SOURCES ET MÉTHODOLOGIE
La question « Les Français vont-ils moins souvent au restaurant ? » paraît simple, mais la réponse devient vite trompeuse si l’on regarde uniquement le chiffre d’affaires du secteur. Nous avons donc séparé le problème en plusieurs dimensions : évolution du nombre de visites, différence entre restauration à table et rapide, comparaison avec l’avant-Covid, arbitrages au déjeuner, concurrence des circuits alimentaires alternatifs, dépenses par visite, télétravail, densité de points de vente et défaillances.
Pour chaque dimension, nous avons privilégié les données françaises les plus récentes disponibles et les sources originales lorsque leur périmètre était suffisamment clair. Nous avons donné plus de poids aux comportements réellement mesurés — visites, repas servis, dépenses, nombre d’établissements ou défaillances — qu’aux simples impressions déclarées, tout en utilisant les enquêtes consommateurs lorsqu’elles permettaient d’expliquer pourquoi les comportements évoluent.
Les comparaisons avec 2019 servent surtout à distinguer une variation récente d’un changement plus structurel. Les données trimestrielles et annuelles plus fraîches servent ensuite à vérifier dans quelle direction le marché évolue actuellement. Lorsqu’une hausse des ventes en euros coexistait avec une baisse des visites, nous n’avons pas cherché à choisir l’un des deux chiffres : cet écart est justement une partie importante de la réponse.
Nous avons également évité de traiter « la restauration » comme un marché homogène. La restauration assise, le rapide, les boulangeries, le retail prêt-à-consommer, les coffee shops ou encore les repas pris à domicile évoluent différemment. Pour quelqu’un qui envisage d’ouvrir un business en France, cette distinction est essentielle : une moyenne nationale peut sembler rassurante alors que le format précis visé perd beaucoup de fréquentation.

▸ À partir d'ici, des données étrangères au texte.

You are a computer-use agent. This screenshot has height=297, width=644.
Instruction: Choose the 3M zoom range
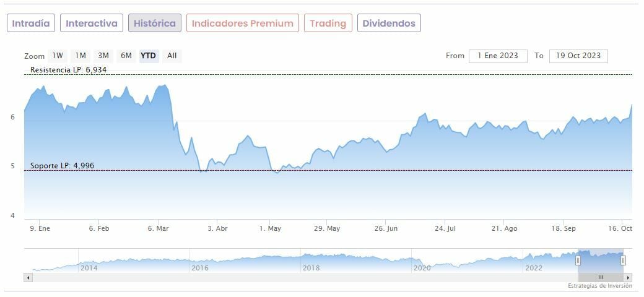coord(103,56)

La conclusion finale repose donc sur l’agrégation de plusieurs indicateurs indépendants plutôt que sur une statistique isolée ou une impression générale du secteur. C’est cette convergence — moins de visites, retard persistant par rapport à 2019, recul marqué de la restauration à table, déplacement vers d’autres formats et densification de l’offre — qui permet d’être beaucoup plus affirmatif sur la tendance.
Parmi les principales sources utilisées figurent Circana sur l’écart entre reprise des dépenses et reprise de la fréquentation, Circana pour les comparaisons de fréquentation avec 2019, l’UMIH pour le bilan récent de fréquentation et de panier moyen, Gira Conseil pour la consommation hors domicile, le nombre de repas et le parc d’établissements, Edenred et l’Ifop pour les habitudes de pause déjeuner des actifs, l’Insee pour le télétravail, la Banque de France pour les défaillances dans l’hébergement-restauration, Revenue Management Solutions pour les arbitrages récents des consommateurs français et Les Echos Etudes / Food Service Vision pour la progression de la restauration chaînée.